• Dunaway v. New York: Fourth Amendment Violation As Basis To Suppress Statements Despite Miranda Warnings

    Dunaway v. New York

    U.S. Supreme Court

    442 U.S. 200 (1979)

    Decided on June 5, 1979

    Throw-Back-Thursday Blog Post.

    This week we consider another classic in the criminal law arena:  Dunaway v. New York was decided in light of Brown v. Illinois, 422 U.S. 590.  The Court’s finding would, like Mapp, transform the way we do business on a daily basis in criminal courts throughout the United States.  Reading through the Court’s analysis again was a refreshing reminder of the parameters of the Dunaway hearings and the rule of admissibility of statements in light of a Fourth Amendment violation despite the police administering Miranda warnings.
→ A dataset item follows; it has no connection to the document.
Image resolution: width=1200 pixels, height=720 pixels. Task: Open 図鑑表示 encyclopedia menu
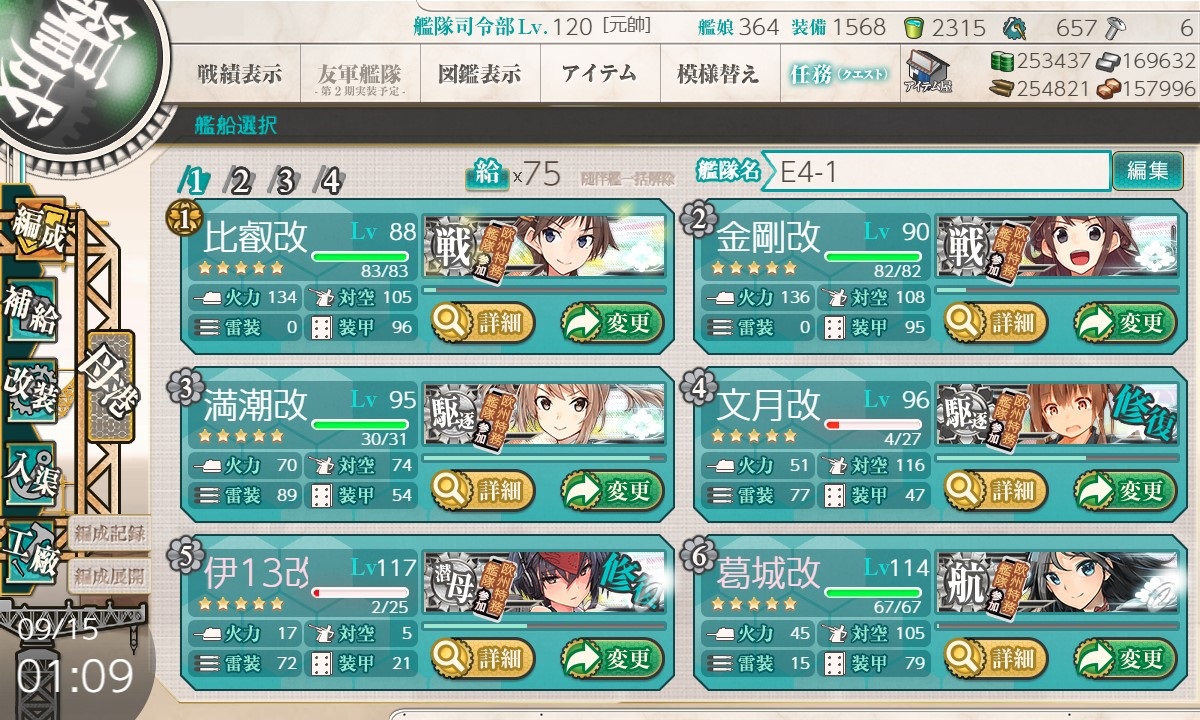pos(480,73)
    Issue: whether statements and sketches that were taken at a police station must be suppressed because of the unlawful detention of the defendant where he was brought to the police station and interrogated and whether the illegal detention was sufficiently attenuated to permit the use of the statements at trial.

    Holding: The U.S. Supreme Court held that when police unconstitutionally seize and detain an individual for interrogation without probable cause, statements made by that individual must be suppressed regardless of giving proper Miranda warnings or voluntariness in the Fifth Amendment sense. Law enforcement may not violate the Fourth Amendment with impunity, safe in the knowledge that they could wash their hands in the procedural safeguards of the Fifth.
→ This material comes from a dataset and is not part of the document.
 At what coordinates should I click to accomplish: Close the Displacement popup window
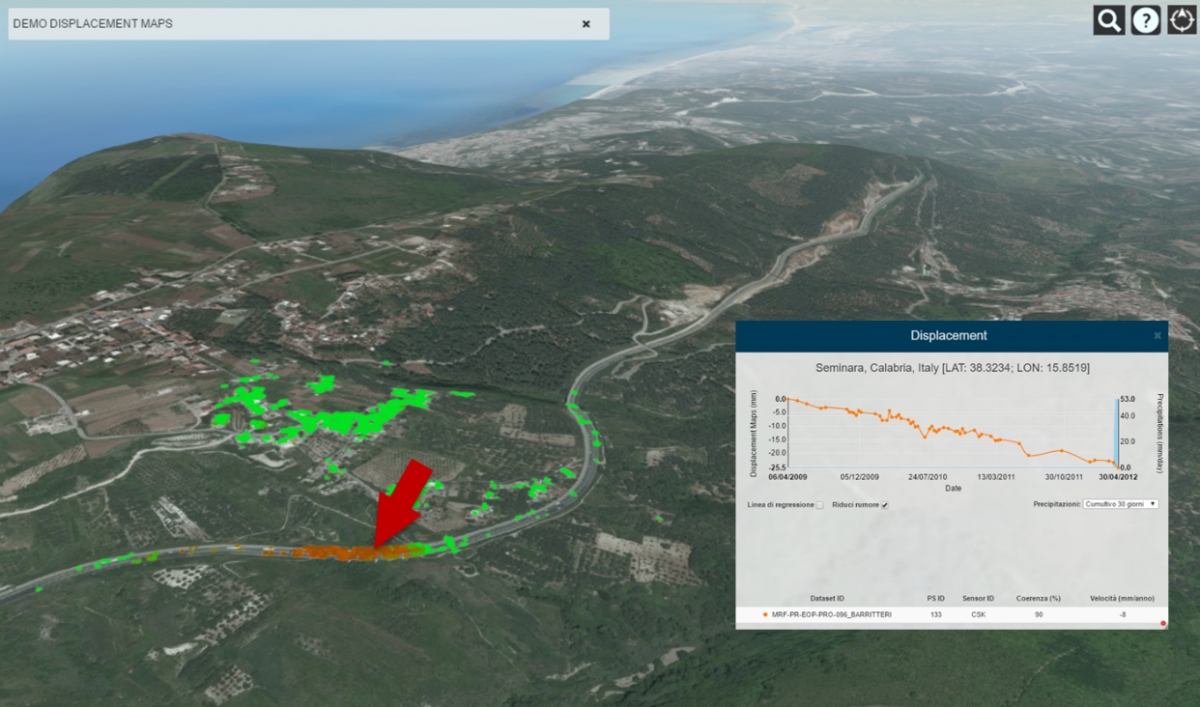pos(1158,336)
    Facts: A Rochester, New York detective questioned an inmate at a jail who allegedly had information about an attempted robbery and homicide in which the detective believed petitioner Dunaway was involved. Although the information was not enough for an arrest warrant, Dunaway was taken into custody where he was interrogated. He was told that if he attempted to leave, he would be physically restrained.
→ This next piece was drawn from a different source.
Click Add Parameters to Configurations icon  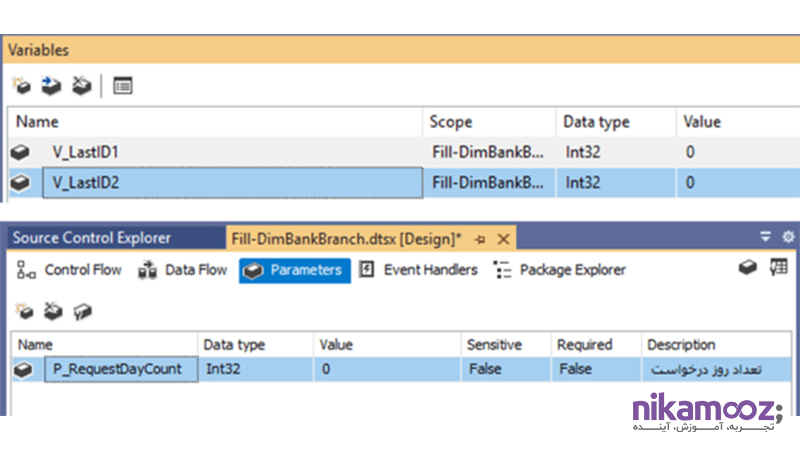click(x=82, y=312)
    After being read his Miranda rights, Dunaway waived his right to counsel and supplied the detectives with self-incriminating statements and illustrations. Before trial, Dunaway moved to have the self-incriminating evidence suppressed, but the motion was denied and Dunaway was convicted.

    The Rule In Brown v. Illinois

    The U.S. Supreme Court vacated the conviction in light of Brown v. Illinois, 422 U.S. 590 (1975), where the Supreme Court held that there is no per se rule that Miranda warnings provide a cure-all for Fourth Amendment violations when incriminating statements result from custodial interrogation following an arrest on less than probable cause. The trial court granted Dunaway’s motion to suppress on remand, but the Appellate Division reversed. The Appellate Division reasoned that even if police lack probable cause for an arrest, they could still detain an individual under reasonable suspicion for questioning under “carefully controlled” conditions that do not violate the Fifth and Sixth Amendment rights.

    The petitioner in Brown, like petitioner Dunaway, made inculpatory statements after receiving Miranda warnings during custodial interrogation following his seizure—in that case a formal arrest—on less than probable cause. Brown’s motion to suppress the statements was also denied and the statements were used to convict him. Although the Illinois Supreme Court recognized that Brown’s arrest was unlawful, it affirmed the admission of the statements on the ground that the giving of Miranda warnings served to break the causal connection between the illegal arrest and the giving of the statements. This Court reversed, holding that the Illinois courts erred in adopting a per se rule that Miranda warnings in and of themselves sufficed to cure the Fourth Amendment violation; rather the Court held that in order to use such statements, the prosecution must show not only that the statements meet the Fifth Amendment voluntariness standard, but also that the causal connection between the statements and the illegal arrest is broken sufficiently to purge the primary taint of the illegal arrest in light of the distinct policies and interests of the Fourth Amendment.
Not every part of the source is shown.